BEGIN EXTRACTED DATA

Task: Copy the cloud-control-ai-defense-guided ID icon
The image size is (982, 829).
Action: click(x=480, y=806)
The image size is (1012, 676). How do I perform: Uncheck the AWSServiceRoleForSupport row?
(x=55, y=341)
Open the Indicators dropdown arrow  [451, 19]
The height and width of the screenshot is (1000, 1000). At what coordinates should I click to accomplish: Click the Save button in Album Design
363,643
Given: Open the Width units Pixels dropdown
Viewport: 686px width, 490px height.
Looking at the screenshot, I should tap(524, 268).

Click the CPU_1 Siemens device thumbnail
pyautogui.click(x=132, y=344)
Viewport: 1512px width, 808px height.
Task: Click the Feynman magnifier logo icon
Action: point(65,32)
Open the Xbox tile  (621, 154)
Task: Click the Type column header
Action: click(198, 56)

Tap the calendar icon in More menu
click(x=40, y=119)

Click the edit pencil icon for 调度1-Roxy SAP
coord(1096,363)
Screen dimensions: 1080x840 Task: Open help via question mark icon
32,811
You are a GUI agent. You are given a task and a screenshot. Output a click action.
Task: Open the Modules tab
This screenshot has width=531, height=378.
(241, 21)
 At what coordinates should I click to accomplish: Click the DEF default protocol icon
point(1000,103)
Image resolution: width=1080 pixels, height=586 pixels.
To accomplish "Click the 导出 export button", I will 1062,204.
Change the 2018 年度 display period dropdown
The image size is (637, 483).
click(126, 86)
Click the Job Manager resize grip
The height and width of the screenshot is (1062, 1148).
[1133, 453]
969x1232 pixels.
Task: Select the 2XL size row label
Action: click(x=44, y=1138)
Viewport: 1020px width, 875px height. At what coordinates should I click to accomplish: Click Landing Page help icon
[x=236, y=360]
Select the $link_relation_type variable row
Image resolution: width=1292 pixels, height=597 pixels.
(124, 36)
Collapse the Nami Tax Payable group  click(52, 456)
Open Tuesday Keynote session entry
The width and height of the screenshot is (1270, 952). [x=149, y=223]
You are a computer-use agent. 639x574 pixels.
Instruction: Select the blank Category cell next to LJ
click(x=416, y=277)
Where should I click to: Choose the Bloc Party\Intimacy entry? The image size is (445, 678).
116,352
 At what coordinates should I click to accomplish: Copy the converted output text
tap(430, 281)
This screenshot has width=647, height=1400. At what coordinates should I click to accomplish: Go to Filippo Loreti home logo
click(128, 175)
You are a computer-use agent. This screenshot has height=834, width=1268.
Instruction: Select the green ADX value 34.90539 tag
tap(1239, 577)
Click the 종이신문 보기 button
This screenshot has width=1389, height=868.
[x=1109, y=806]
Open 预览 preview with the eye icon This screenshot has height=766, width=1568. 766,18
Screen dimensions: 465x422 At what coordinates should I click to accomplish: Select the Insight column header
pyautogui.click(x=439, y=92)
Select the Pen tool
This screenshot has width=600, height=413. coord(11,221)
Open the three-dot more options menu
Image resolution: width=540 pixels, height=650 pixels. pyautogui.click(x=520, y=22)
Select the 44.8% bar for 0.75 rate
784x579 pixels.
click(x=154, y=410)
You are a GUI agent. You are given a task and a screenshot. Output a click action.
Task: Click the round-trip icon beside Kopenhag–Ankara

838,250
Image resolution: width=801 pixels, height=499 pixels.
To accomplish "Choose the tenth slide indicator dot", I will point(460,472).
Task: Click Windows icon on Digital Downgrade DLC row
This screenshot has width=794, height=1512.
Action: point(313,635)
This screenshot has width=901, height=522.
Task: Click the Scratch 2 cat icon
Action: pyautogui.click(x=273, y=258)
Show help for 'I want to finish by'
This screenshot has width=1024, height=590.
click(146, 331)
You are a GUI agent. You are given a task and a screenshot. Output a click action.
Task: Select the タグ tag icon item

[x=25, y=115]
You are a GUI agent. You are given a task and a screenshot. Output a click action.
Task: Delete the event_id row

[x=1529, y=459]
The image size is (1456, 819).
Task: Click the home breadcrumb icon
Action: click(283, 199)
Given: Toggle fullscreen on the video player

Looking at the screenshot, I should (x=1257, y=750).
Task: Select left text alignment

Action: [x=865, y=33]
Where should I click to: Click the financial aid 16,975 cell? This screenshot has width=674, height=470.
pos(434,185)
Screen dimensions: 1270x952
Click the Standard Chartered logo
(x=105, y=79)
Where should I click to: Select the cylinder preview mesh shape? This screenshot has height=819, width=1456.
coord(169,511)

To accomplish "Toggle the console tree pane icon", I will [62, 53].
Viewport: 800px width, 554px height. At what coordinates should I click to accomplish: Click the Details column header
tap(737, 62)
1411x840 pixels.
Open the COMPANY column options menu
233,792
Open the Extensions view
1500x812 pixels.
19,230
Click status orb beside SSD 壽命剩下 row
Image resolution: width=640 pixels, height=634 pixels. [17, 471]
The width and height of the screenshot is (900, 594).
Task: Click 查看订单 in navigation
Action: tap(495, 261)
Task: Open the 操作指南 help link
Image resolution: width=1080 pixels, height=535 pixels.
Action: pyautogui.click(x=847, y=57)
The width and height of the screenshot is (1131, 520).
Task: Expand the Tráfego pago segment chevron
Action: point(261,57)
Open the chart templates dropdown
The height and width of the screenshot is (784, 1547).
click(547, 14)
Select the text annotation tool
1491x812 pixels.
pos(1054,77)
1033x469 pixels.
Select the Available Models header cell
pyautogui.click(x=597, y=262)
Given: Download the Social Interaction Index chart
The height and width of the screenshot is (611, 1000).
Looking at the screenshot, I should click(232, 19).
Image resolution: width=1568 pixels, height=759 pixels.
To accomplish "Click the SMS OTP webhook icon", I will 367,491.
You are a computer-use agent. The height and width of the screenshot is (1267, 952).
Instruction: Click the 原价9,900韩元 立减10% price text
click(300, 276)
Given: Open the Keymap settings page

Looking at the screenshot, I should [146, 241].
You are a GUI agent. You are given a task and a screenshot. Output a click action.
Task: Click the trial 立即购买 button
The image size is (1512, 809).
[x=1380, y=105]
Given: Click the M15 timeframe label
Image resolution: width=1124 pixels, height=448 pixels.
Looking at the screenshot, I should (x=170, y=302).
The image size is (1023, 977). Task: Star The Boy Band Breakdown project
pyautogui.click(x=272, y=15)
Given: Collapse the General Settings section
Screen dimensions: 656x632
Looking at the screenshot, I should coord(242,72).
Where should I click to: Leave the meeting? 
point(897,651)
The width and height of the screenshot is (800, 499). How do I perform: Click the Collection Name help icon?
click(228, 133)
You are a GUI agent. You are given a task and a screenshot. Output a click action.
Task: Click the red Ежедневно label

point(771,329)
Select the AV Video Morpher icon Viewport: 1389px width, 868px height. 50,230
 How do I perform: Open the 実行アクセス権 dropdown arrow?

END EXTRACTED DATA

Could you update every row above so that each "help icon" becomes "info icon", with everything else left unchanged?

Task: Copy the cloud-control-ai-defense-guided ID icon
The image size is (982, 829).
Action: click(x=480, y=806)
The image size is (1012, 676). How do I perform: Uncheck the AWSServiceRoleForSupport row?
(x=55, y=341)
Open the Indicators dropdown arrow  [451, 19]
The height and width of the screenshot is (1000, 1000). At what coordinates should I click to accomplish: Click the Save button in Album Design
363,643
Given: Open the Width units Pixels dropdown
Viewport: 686px width, 490px height.
Looking at the screenshot, I should tap(524, 268).

Click the CPU_1 Siemens device thumbnail
pyautogui.click(x=132, y=344)
Viewport: 1512px width, 808px height.
Task: Click the Feynman magnifier logo icon
Action: point(65,32)
Open the Xbox tile  (621, 154)
Task: Click the Type column header
Action: click(198, 56)

Tap the calendar icon in More menu
click(x=40, y=119)

Click the edit pencil icon for 调度1-Roxy SAP
coord(1096,363)
Screen dimensions: 1080x840 Task: Open help via question mark icon
32,811
You are a GUI agent. You are given a task and a screenshot. Output a click action.
Task: Open the Modules tab
This screenshot has width=531, height=378.
(241, 21)
 At what coordinates should I click to accomplish: Click the DEF default protocol icon
point(1000,103)
Image resolution: width=1080 pixels, height=586 pixels.
To accomplish "Click the 导出 export button", I will 1062,204.
Change the 2018 年度 display period dropdown
The image size is (637, 483).
click(126, 86)
Click the Job Manager resize grip
The height and width of the screenshot is (1062, 1148).
[1133, 453]
969x1232 pixels.
Task: Select the 2XL size row label
Action: click(x=44, y=1138)
Viewport: 1020px width, 875px height. At what coordinates should I click to accomplish: Click Landing Page info icon
[x=236, y=360]
Select the $link_relation_type variable row
Image resolution: width=1292 pixels, height=597 pixels.
(124, 36)
Collapse the Nami Tax Payable group  click(52, 456)
Open Tuesday Keynote session entry
The width and height of the screenshot is (1270, 952). [x=149, y=223]
You are a computer-use agent. 639x574 pixels.
Instruction: Select the blank Category cell next to LJ
click(x=416, y=277)
Where should I click to: Choose the Bloc Party\Intimacy entry? The image size is (445, 678).
116,352
 At what coordinates should I click to accomplish: Copy the converted output text
tap(430, 281)
This screenshot has width=647, height=1400. At what coordinates should I click to accomplish: Go to Filippo Loreti home logo
click(128, 175)
You are a computer-use agent. This screenshot has height=834, width=1268.
Instruction: Select the green ADX value 34.90539 tag
tap(1239, 577)
Click the 종이신문 보기 button
This screenshot has width=1389, height=868.
[x=1109, y=806]
Open 预览 preview with the eye icon This screenshot has height=766, width=1568. 766,18
Screen dimensions: 465x422 At what coordinates should I click to accomplish: Select the Insight column header
pyautogui.click(x=439, y=92)
Select the Pen tool
This screenshot has width=600, height=413. coord(11,221)
Open the three-dot more options menu
Image resolution: width=540 pixels, height=650 pixels. pyautogui.click(x=520, y=22)
Select the 44.8% bar for 0.75 rate
784x579 pixels.
click(x=154, y=410)
You are a GUI agent. You are given a task and a screenshot. Output a click action.
Task: Click the round-trip icon beside Kopenhag–Ankara

838,250
Image resolution: width=801 pixels, height=499 pixels.
To accomplish "Choose the tenth slide indicator dot", I will point(460,472).
Task: Click Windows icon on Digital Downgrade DLC row
This screenshot has width=794, height=1512.
Action: point(313,635)
This screenshot has width=901, height=522.
Task: Click the Scratch 2 cat icon
Action: pyautogui.click(x=273, y=258)
Show help for 'I want to finish by'
This screenshot has width=1024, height=590.
click(146, 331)
You are a GUI agent. You are given a task and a screenshot. Output a click action.
Task: Select the タグ tag icon item

[x=25, y=115]
You are a GUI agent. You are given a task and a screenshot. Output a click action.
Task: Delete the event_id row

[x=1529, y=459]
The image size is (1456, 819).
Task: Click the home breadcrumb icon
Action: click(283, 199)
Given: Toggle fullscreen on the video player

Looking at the screenshot, I should (x=1257, y=750).
Task: Select left text alignment

Action: [x=865, y=33]
Where should I click to: Click the financial aid 16,975 cell? This screenshot has width=674, height=470.
pos(434,185)
Screen dimensions: 1270x952
Click the Standard Chartered logo
(x=105, y=79)
Where should I click to: Select the cylinder preview mesh shape? This screenshot has height=819, width=1456.
coord(169,511)

To accomplish "Toggle the console tree pane icon", I will [62, 53].
Viewport: 800px width, 554px height. At what coordinates should I click to accomplish: Click the Details column header
tap(737, 62)
1411x840 pixels.
Open the COMPANY column options menu
233,792
Open the Extensions view
1500x812 pixels.
19,230
Click status orb beside SSD 壽命剩下 row
Image resolution: width=640 pixels, height=634 pixels. [17, 471]
The width and height of the screenshot is (900, 594).
Task: Click 查看订单 in navigation
Action: tap(495, 261)
Task: Open the 操作指南 help link
Image resolution: width=1080 pixels, height=535 pixels.
Action: pyautogui.click(x=847, y=57)
The width and height of the screenshot is (1131, 520).
Task: Expand the Tráfego pago segment chevron
Action: point(261,57)
Open the chart templates dropdown
The height and width of the screenshot is (784, 1547).
click(547, 14)
Select the text annotation tool
1491x812 pixels.
pos(1054,77)
1033x469 pixels.
Select the Available Models header cell
pyautogui.click(x=597, y=262)
Given: Download the Social Interaction Index chart
The height and width of the screenshot is (611, 1000).
Looking at the screenshot, I should click(232, 19).
Image resolution: width=1568 pixels, height=759 pixels.
To accomplish "Click the SMS OTP webhook icon", I will 367,491.
You are a computer-use agent. The height and width of the screenshot is (1267, 952).
Instruction: Click the 原价9,900韩元 立减10% price text
click(300, 276)
Given: Open the Keymap settings page

Looking at the screenshot, I should [146, 241].
You are a GUI agent. You are given a task and a screenshot. Output a click action.
Task: Click the trial 立即购买 button
The image size is (1512, 809).
[x=1380, y=105]
Given: Click the M15 timeframe label
Image resolution: width=1124 pixels, height=448 pixels.
Looking at the screenshot, I should (x=170, y=302).
The image size is (1023, 977). Task: Star The Boy Band Breakdown project
pyautogui.click(x=272, y=15)
Given: Collapse the General Settings section
Screen dimensions: 656x632
Looking at the screenshot, I should coord(242,72).
Where should I click to: Leave the meeting? 
point(897,651)
The width and height of the screenshot is (800, 499). How do I perform: Click the Collection Name info icon?
click(228, 133)
You are a GUI agent. You are given a task and a screenshot. Output a click action.
Task: Click the red Ежедневно label

point(771,329)
Select the AV Video Morpher icon Viewport: 1389px width, 868px height. 50,230
 How do I perform: Open the 実行アクセス権 dropdown arrow?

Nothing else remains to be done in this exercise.